1 The effects of pretreatment with the thromboxane synthetase inhibitor UK 37248 (dazoxiben) administered 30 min before intravenous endotoxin (S. enteriditis) in the rat was investigated 2 Plasma prostaglandins and thromboxanes were determined via radioimmunoassay. Endotoxaemia was associated with significant elevations above control values (less than 200 pg/ml) in plasma thromboxane B2 (TXB2), prostaglandin E (PGE) and 6-keto-prostaglandin F1 alpha (6-keto-PGF1 alpha). Within 30 min after endotoxin administration plasma immunoreactive (i) iTXB2 was 875 +/- 90 pg/ml (n = 9), iPGE was 1670 +/- 271 (n = 9) and i6-keto-PGF1 alpha was 1191 +/- 209 pg/ml (n = 10). By 4 h plasma iTXB2 was 1743 +/- 328 pg/ml (n = 5), iPGE was 2589 +/- 494 pg/ml (n = 9) and i6-keto-PGF1 alpha was 4251 +/- 984 pg/ml (n = 10).
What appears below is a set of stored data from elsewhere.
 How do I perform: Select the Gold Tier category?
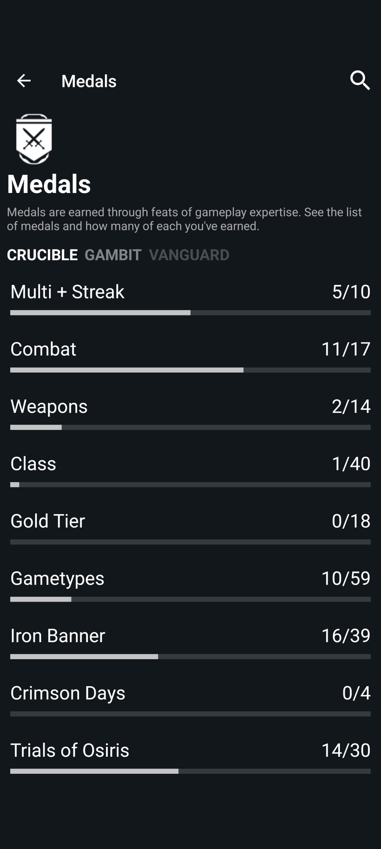48,521
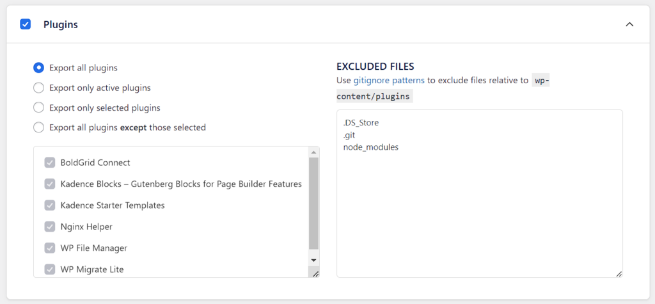
Task: Click plugin list scroll up arrow
Action: (313, 152)
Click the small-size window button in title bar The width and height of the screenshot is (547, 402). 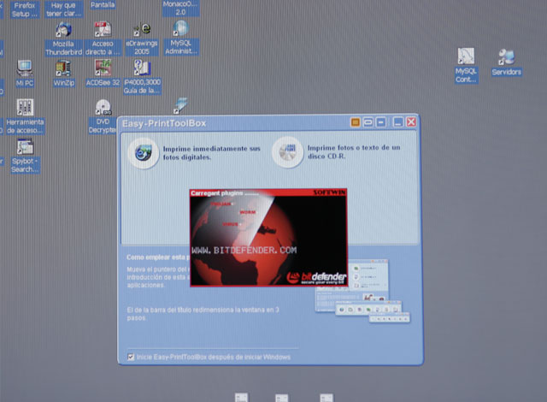coord(381,123)
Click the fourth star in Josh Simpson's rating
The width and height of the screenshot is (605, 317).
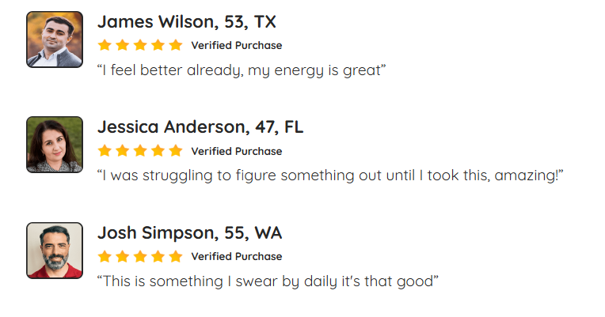[x=158, y=256]
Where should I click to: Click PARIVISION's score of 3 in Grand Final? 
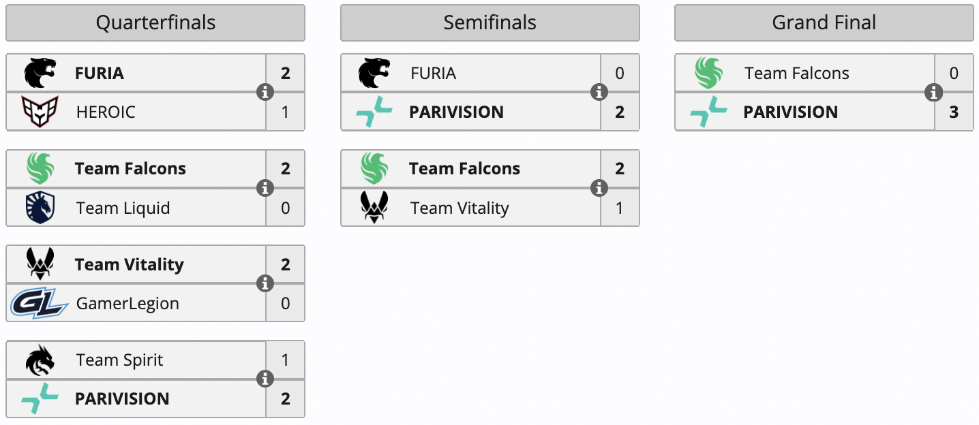point(954,112)
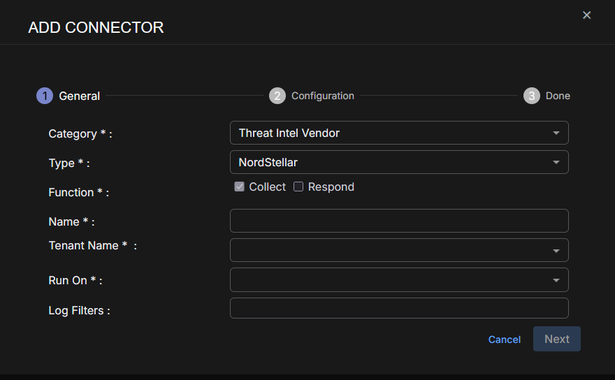Click the Category dropdown arrow icon

point(556,133)
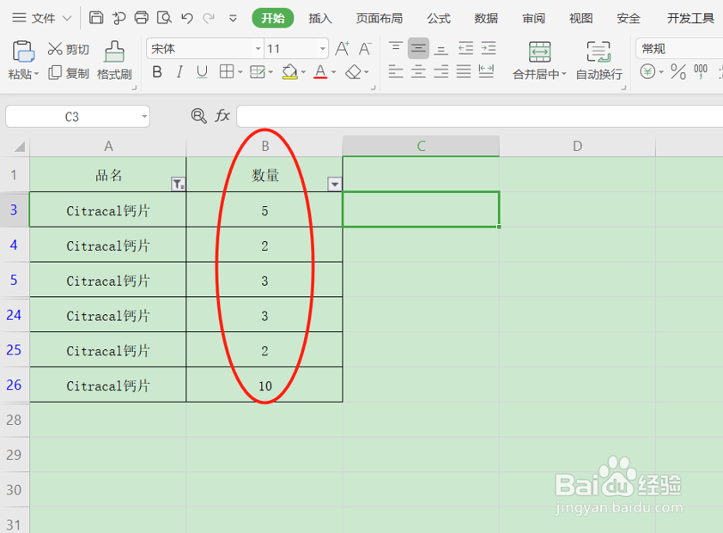Apply the Format Painter tool
The image size is (723, 533).
pos(112,62)
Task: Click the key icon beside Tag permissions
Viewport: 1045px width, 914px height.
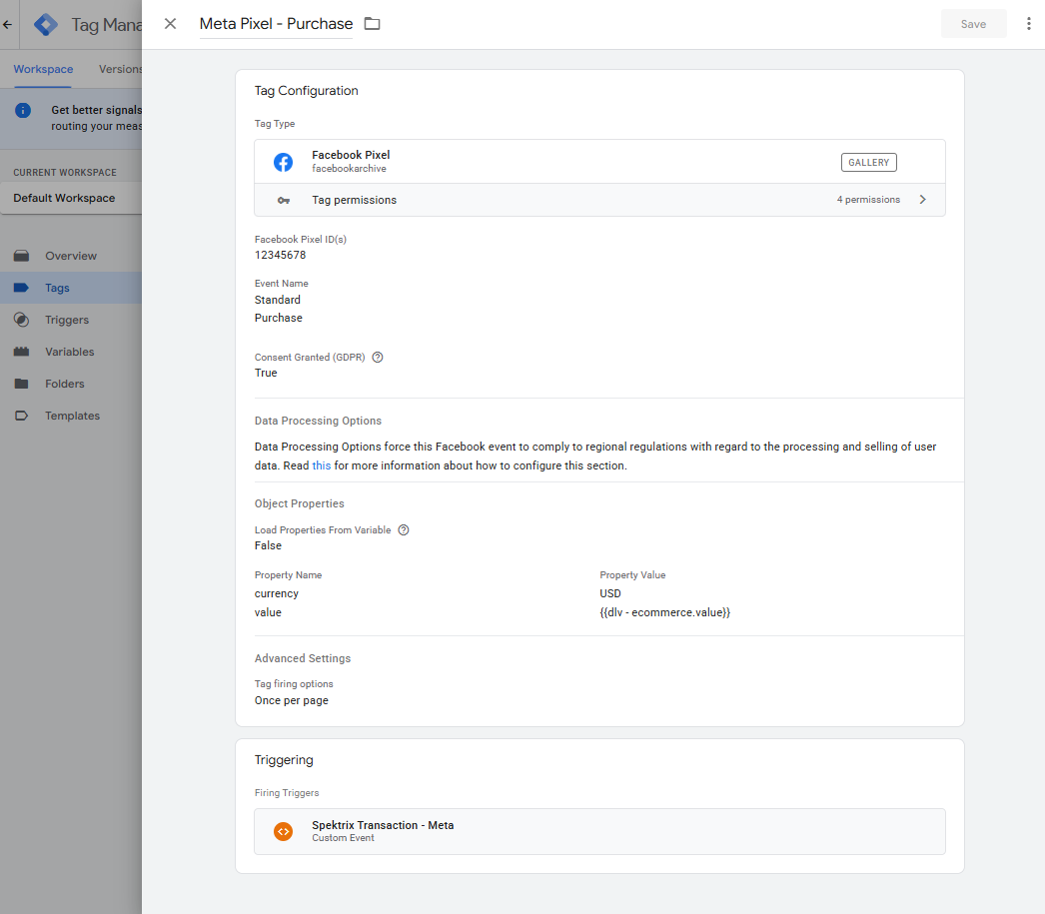Action: coord(284,200)
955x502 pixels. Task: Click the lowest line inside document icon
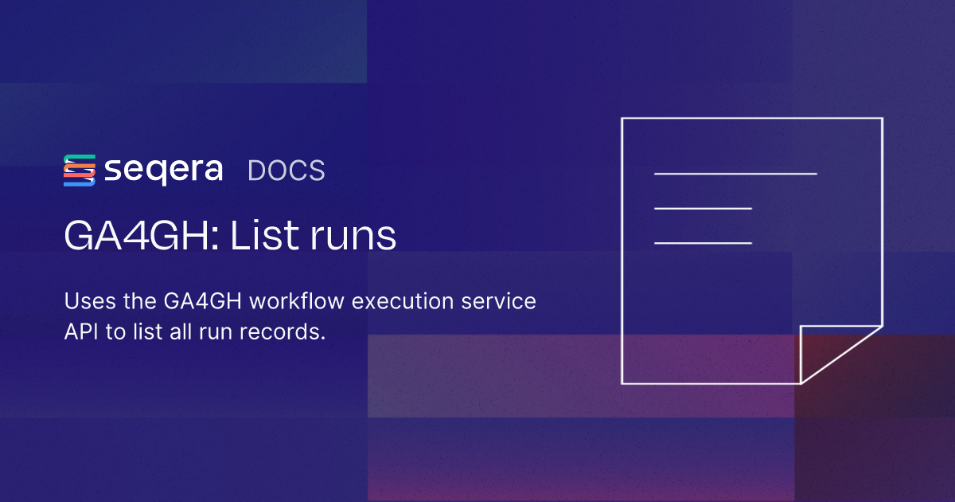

UK 37248 pretreatment resulted in a significant (P less than 0.001) decrease in plasma iTXB2 at 30 min and 4 h to 193 +/- 28 pg/ml (n = 5) and 421 +/- 57 pg/ml (n = 5), respectively. Unexpectedly UK 37248 also significantly decreased plasma i6-keto PGF1 alpha at 30 min and 4 h to 360 +/- 75 pg/ml (n = 10) (P less than 0.005) and 1920 +/- 513 pg/ml (n = 10) (P less than 0.05), respectively, iPGE plasma levels were not significantly changed in the UK 37248-pretreated rats 30 min (2210 +/- 370 pg/ml (n = 9) or 4 h 3529 +/- 1093 pg/ml (n = 13) after endotoxin compared to the vehicle-treated rats. 3 UK 37248 significantly (P less than 0.05) reduced the endotoxin mortality rate at 24 h from 69% (n = 13) to 30% (n = 13), UK 37248 also reduced splanchnic infarction from 90% (n = 20) to 6% (n = 16). 4 UK 37248 significantly improved the endotoxin-induced thrombocytopaenia, disseminated intravascular coagulation, hypoglycaemia and lysosomal labilization. 5 We conclude that UK 37248 provides significant beneficial effects in experimental endotoxic shock in the rat.